Глеб задумчиво протягивает руку и берёт пачку беломора. Читает стихи Петра. В голове у него всё становится ясно. Глеб плачет.
Мужики возвращаются. Все взмыленные. Налили, опрокинули, закусили. Пётр открывает холодильник и кричит в него: «Ау?»

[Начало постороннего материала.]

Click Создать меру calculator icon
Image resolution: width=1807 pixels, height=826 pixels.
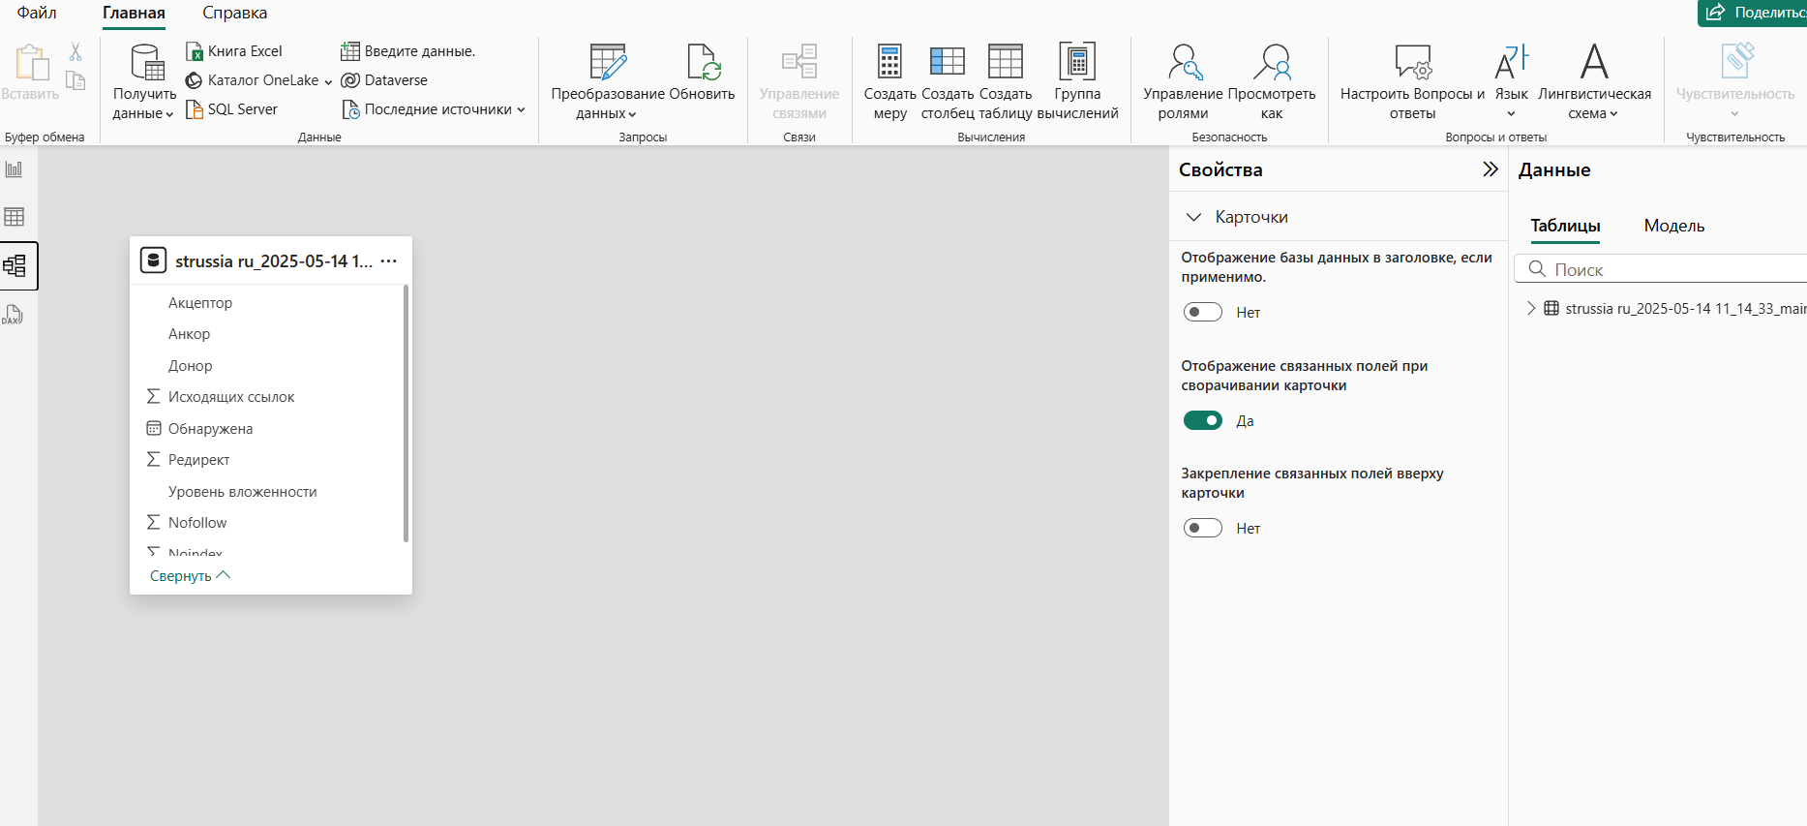coord(888,62)
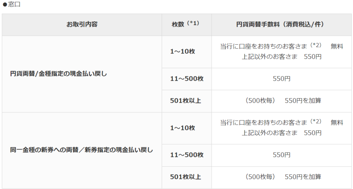Click the お取引内容 column header
The width and height of the screenshot is (353, 189).
(82, 24)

В дверь звонят долго и настойчиво.
Пётр открывает. Там жена Павла.
– Павел! – зовёт она.
– Да ты зайди, чо уж, – бормочет Пётр. Павел плачет. Все понимают, что это неспроста. Жена Павла мнётся и отнекивается. Но слышит эротические стоны жены Петра и заходит, влекомая любопытством. Жена Петра лежит на тахте.
– Ого! – восхищается жена Павла. – Так вы тут это самое?
– Ну, типа того, ага, – смущается Пётр. Жене Павла наливают. Чокаются, опрокидывают, закусывают.
– Я тоже хочу! – умоляет жена Павла всех присутствующих. – Ребёночка бы…
Она идёт в комнату и ложится на пол, потому что на тахте занято.
Пётр вздыхает и разливает по полста. Глеб ещё раз, теперь вслух, читает стих с пачки беломора. Все плачут. Жёны эротически постанывают. Синица умерщвляет себя. Кошка бесноватая.
Налетевший свежий ветерок кудрявит лохмы Петра, и начинает пахнуть свежепоструганной морквой. Глеб идёт и делает всем детей.
В трубке телефона, брошенной возле аппарата, бубнит что-то голос тёти Зины.